▶

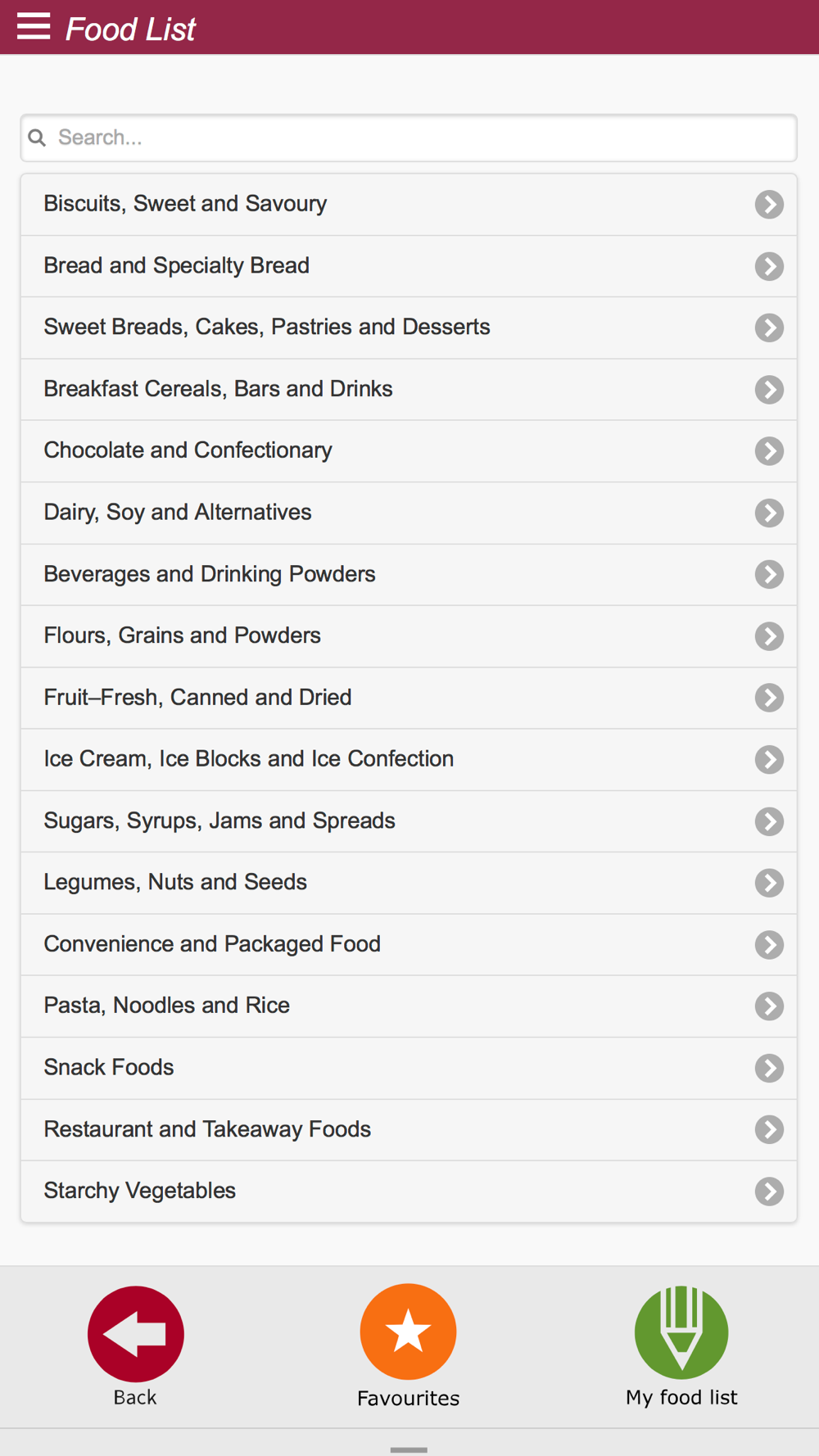Click arrow icon beside Chocolate and Confectionary
819x1456 pixels.
[x=769, y=451]
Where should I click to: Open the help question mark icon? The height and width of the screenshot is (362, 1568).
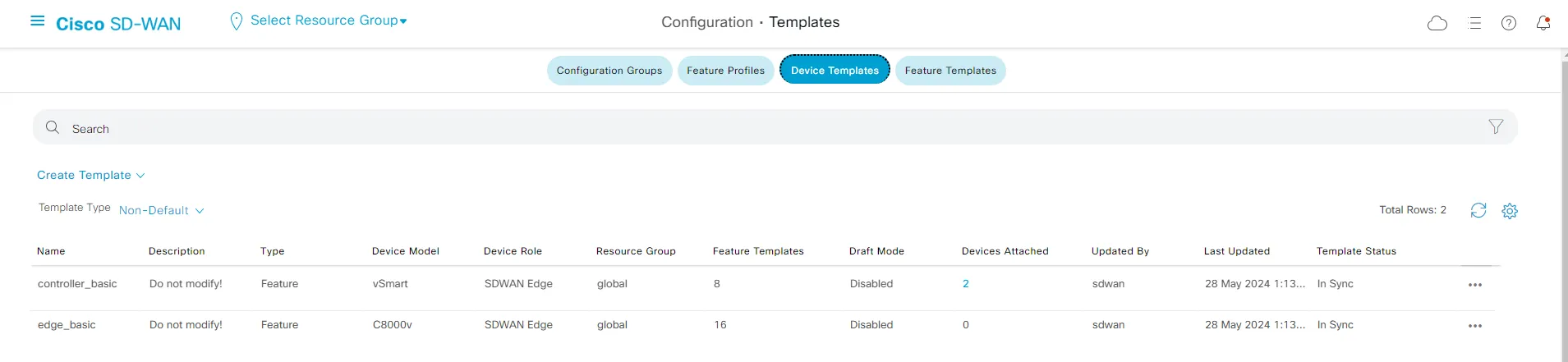point(1508,24)
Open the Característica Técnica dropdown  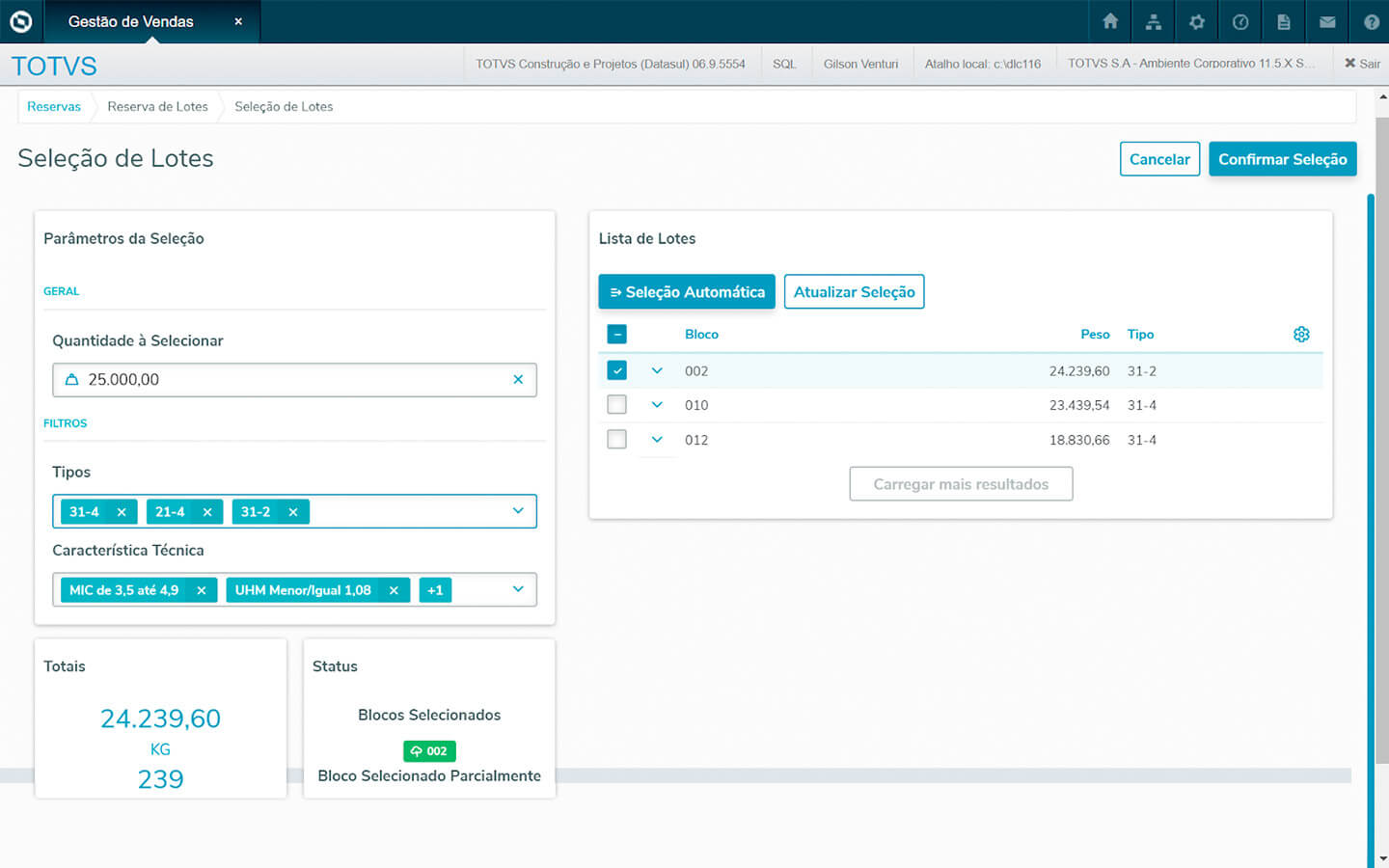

◀

▶ _Task requirements_:
Write out, exactly as they appear, the lines from the one containing "Where should I" through the end of the material above, excluding pictures.

▶ _Output of the exercise_:
Where should I click to: Open the help question mark icon? The height and width of the screenshot is (362, 1568).
point(1508,24)
Open the Característica Técnica dropdown  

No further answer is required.